The fight for coniferous life
At the turn of the century, public Christmas trees for children became the norm. Holidays were arranged for all children, regardless of class and level of security of their parents. Charitable parties for the poor were held in orphanages and national orphanages, and holidays were also organized for the children of workers.
The carefree and happy Christmas tree life ended with the coming to power of the Bolsheviks - they actively fought against "religious prejudices." Christmas was branded as "People's Day of Drinking" and the holiday was canceled in 1929. The tree was also banned. On the evenings on the eve of Christmas, patrols appeared on the streets looking for illegal trees hidden in houses, anti-Christmas evenings were held in schools instead of trees.
The disgrace ended in 1935 - the party accepted the proposal of Pavel Postyshev, a member of the Central Committee of the All-Union Communist Party of Bolsheviks, to organize "a good Christmas tree for the children for the new year." Christmas has been replaced by New Year. A stream of trees immediately poured into the country's markets, decorated Christmas trees appeared in educational institutions and on skating rinks. In a matter of days, the pre-revolutionary holiday was returned, and the tree came out of the underground as a symbol of a happy Soviet childhood.
The Christmas tree became mandatory - all institutions, from kindergarten to the factory, had to hold New Year's events according to a pre-approved scenario and program. After the Great Patriotic War, the ideologization of the holiday intensified - books with Stalin's instructions for the New Year were published in millions of copies.

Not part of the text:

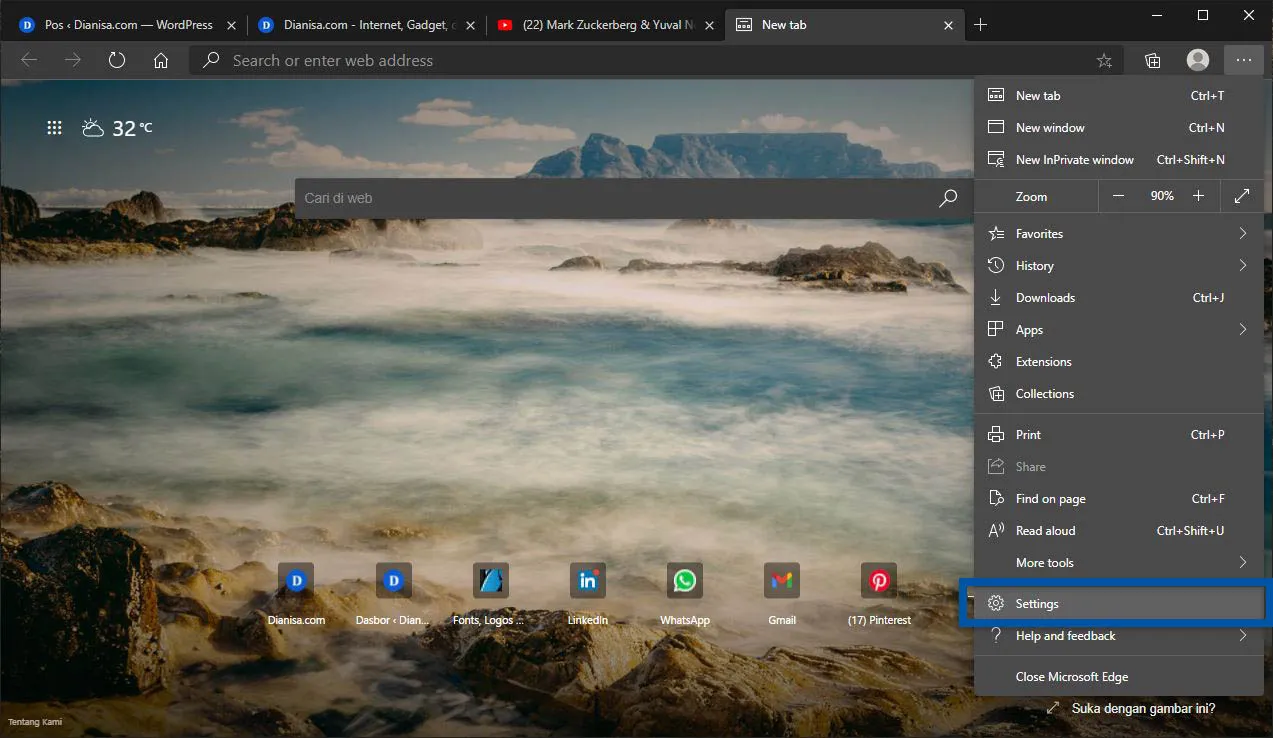Click the app launcher grid icon
The height and width of the screenshot is (738, 1273).
click(x=54, y=127)
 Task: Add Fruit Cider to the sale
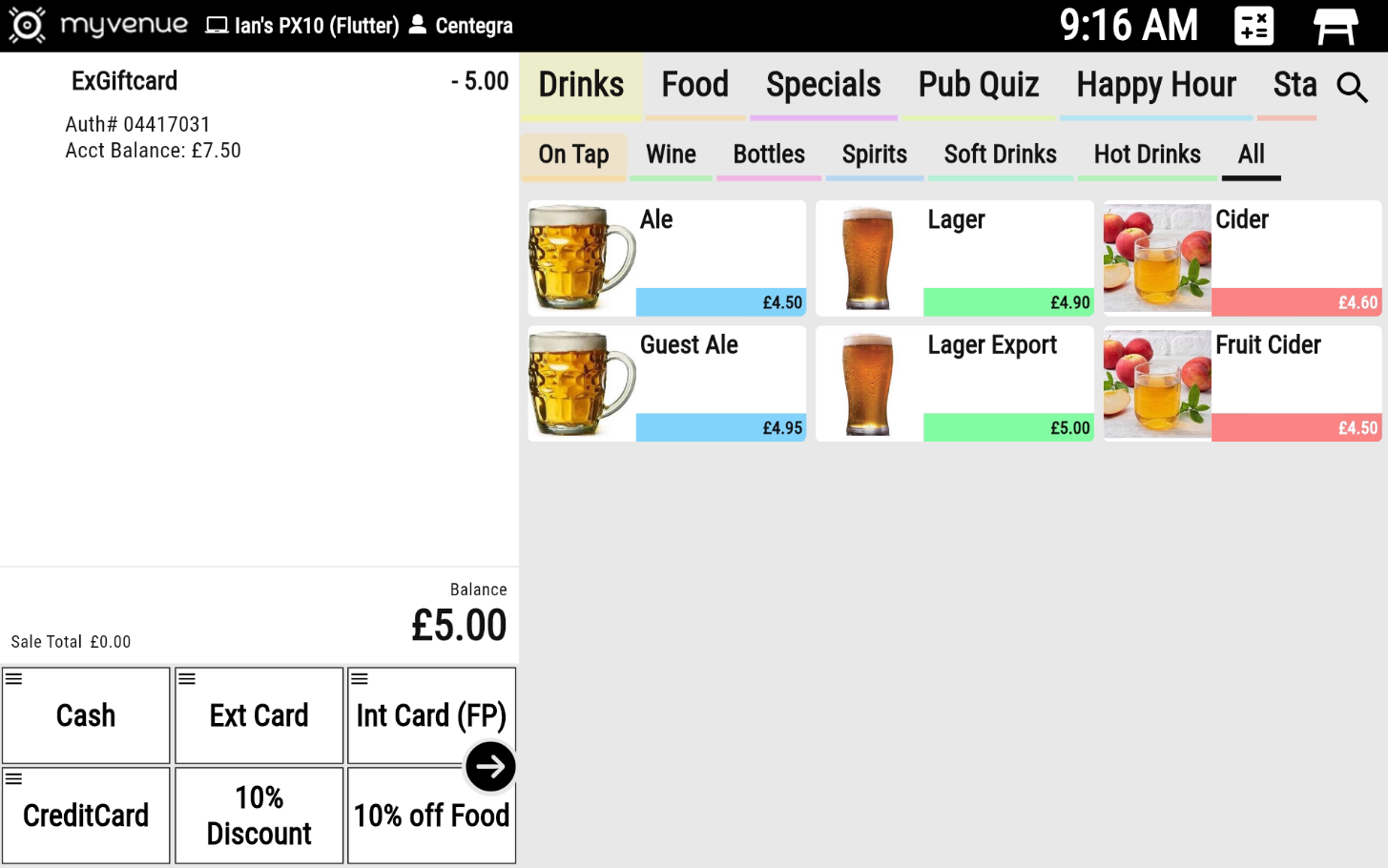coord(1242,383)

The production of Christmas-tree decorations and decorations has sharply increased, but not simple ones, but correct and necessary ones. The Red Army, airships and submarines reflected the country's successes and strength. The semantic content of the toys was approved by committees and commissions specially created at the factories.
In the 90s of the XX century, the tree got rid of political coloring. Having gone through wars and a change of power, she was able to preserve herself as a “tree of joy and wonder”. A modern tree is a symbol of family celebrations and fairy tales. This is a symbol of the holiday. Let it be New Year's, not Christmas.